EXERCISE TASK 1 | From the court excerpt below, list the name of every person it mentions, giving each person once.

○ ○ ○ ○ ○ ○ ○

J. Leonard Sweeney and J. Russell Widener (Mr. Widener orally), for the plaintiffs.

Morris D. Stein (by brief and orally), for the defendant.


The defendant takes the position that the evidence conclusively established that the lease was “broken” by the lessees, and that no breach by the defendant lessor was established. The written lease given by the defendant required that the rent be paid advance, and provided that the lessor might reenter upon nonpayment of the rent, or “in case of the Lessees’ insolvency, or the institution of bankruptcy proceedings by or against them.” The evidence tended to show that the lessee Ray paid the rent until sometime in 1946, and that thereafter it was paid by the lessee Hotze, who made the last payment received by the defendant. The defendant testified that at some time before the last payment he learned that Hotze was in bankruptcy, and that shortly after the payment Hotze indicated to him that “he could carry on no longer.” The defendant first testified that “at no time” did the lessees refuse to pay the rent according to the agreement; but he later testified with respect to the last payment, made by Hotze: “That was thirty days in advance this man paid and he never paid since. There was some fifteen days, yes, I take it back. There was some fifteen days delinquent,” and again: “And I said a few minutes ago they had paid up to the minute, but there was fifteen days delay . . . .”

○ ○ ○ ○ ○ ○ ○

EXERCISE TASK 2 | Count the lines in the rows below that contain the word "with". Give only the number.

ENTRIES SUPPLIED |
○ ○ ○ ○ ○ ○ ○

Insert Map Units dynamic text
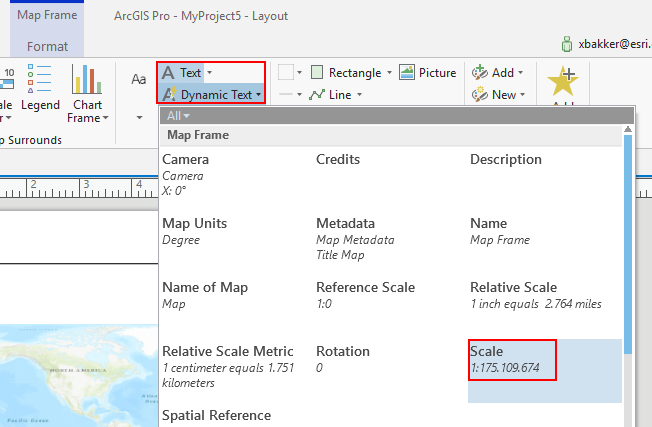The image size is (652, 427). click(195, 230)
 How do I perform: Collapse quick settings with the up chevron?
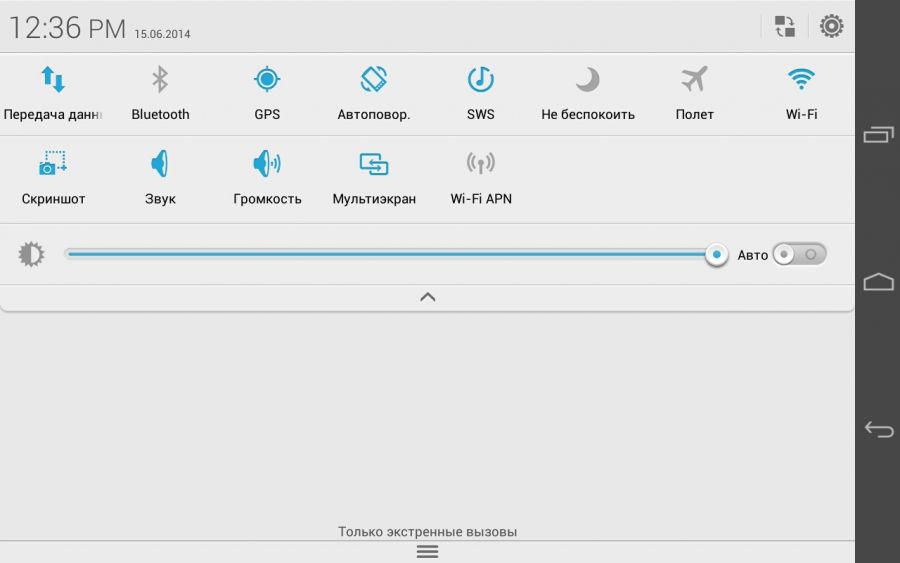point(428,297)
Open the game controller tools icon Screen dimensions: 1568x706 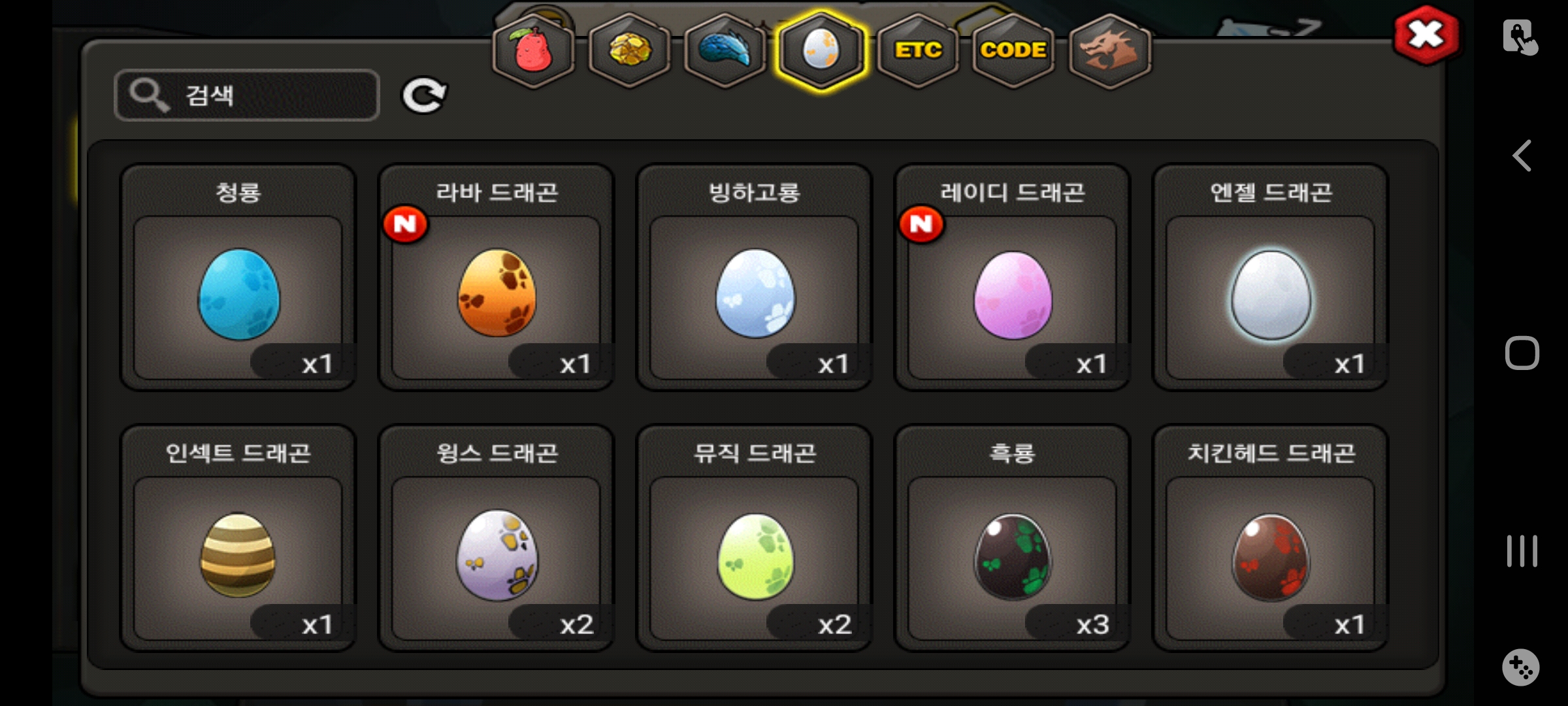(x=1521, y=667)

○ ○ ○ ○ ○ ○ ○

SOLUTION 1 |
J. Leonard Sweeney
J. Russell Widener
Morris D. Stein
Ray
Hotze

SOLUTION 2 | 1